Extrait du document
----
Roland au soir de Roncevaux meurt en murmurant : Terre de France, mult estes dulz pays.

C’est avec le même mot et le même amour que meurent les soldats d’aujourd’hui. « Au revoir, écrit Jean Cherlomey à sa femme, promets-moi de n’en pas vouloir à la France si elle m’a voulu tout entier. » « Au revoir, c’est pour la France, » dit en mourant le capitaine Hersart de la Villemarqué. — « Vive la France, je suis content, je meurs pour elle ! » dit le brigadier Voituret, du 2e dragons. Et il expire, en essayant de chanter la Marseillaise. — Albert Malet, dont les manuels ont enseigné l’histoire à nos écoliers, s’est engagé pour la guerre ; une balle l’atteint à la poitrine. Il s’écrie : « Mes amis, en avant ! Je suis heureux de mourir pour la France. » Et il s’affaisse sur les fils barbelés devant la tranchée ennemie. « Vive la France, je meurs, mais je suis content ! » crient tour à tour l’un après l’autre des milliers de mourans, et le soldat Raissac du 31e de ligne, blessé à mort le 23 septembre 1914, trouve avant d’expirer la force d’écrire au dos de la photographie de sa mère : « Mourir est un honneur pour le soldat français. »
----
Enregistrements pour repérer du texte et des éléments
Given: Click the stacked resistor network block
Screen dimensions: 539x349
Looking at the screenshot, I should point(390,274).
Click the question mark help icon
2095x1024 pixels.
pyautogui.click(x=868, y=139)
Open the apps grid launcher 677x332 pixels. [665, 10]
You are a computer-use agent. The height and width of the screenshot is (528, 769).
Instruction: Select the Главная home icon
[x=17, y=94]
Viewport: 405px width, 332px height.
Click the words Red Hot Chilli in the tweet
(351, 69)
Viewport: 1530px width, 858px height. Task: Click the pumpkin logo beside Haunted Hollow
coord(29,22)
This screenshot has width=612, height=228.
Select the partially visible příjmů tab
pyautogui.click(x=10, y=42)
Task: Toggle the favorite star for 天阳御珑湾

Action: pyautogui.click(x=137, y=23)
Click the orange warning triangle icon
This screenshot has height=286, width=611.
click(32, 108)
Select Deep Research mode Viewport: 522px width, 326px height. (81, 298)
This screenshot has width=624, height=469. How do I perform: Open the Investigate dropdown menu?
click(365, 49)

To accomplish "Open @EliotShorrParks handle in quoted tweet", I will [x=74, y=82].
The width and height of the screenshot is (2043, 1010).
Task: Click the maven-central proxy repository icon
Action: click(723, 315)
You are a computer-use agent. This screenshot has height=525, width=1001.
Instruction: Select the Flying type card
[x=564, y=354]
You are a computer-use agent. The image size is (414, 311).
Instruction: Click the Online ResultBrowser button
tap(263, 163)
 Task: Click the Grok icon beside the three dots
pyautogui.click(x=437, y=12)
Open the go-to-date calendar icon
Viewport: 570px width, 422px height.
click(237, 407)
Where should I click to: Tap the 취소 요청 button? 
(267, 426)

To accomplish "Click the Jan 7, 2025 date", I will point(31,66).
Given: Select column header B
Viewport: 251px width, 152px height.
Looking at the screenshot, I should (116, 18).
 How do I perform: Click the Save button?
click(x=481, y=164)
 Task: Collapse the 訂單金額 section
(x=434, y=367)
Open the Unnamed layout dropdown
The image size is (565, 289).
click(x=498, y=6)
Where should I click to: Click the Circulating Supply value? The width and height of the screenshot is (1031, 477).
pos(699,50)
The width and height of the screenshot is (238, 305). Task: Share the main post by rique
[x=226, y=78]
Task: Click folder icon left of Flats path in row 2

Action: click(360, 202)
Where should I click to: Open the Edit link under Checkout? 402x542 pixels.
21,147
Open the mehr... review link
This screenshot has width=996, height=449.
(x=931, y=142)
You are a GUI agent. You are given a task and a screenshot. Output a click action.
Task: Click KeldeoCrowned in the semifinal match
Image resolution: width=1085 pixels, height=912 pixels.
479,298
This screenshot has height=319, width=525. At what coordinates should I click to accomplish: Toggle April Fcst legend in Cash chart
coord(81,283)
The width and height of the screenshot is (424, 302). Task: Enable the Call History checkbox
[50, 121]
----
Objectif
Relevez toutes les personnes désignées par leur nom dans l'extrait du document.

Réponse attendue
Roland, Jean Cherlomey, le capitaine Hersart de la Villemarqué, le brigadier Voituret, Albert Malet, le soldat Raissac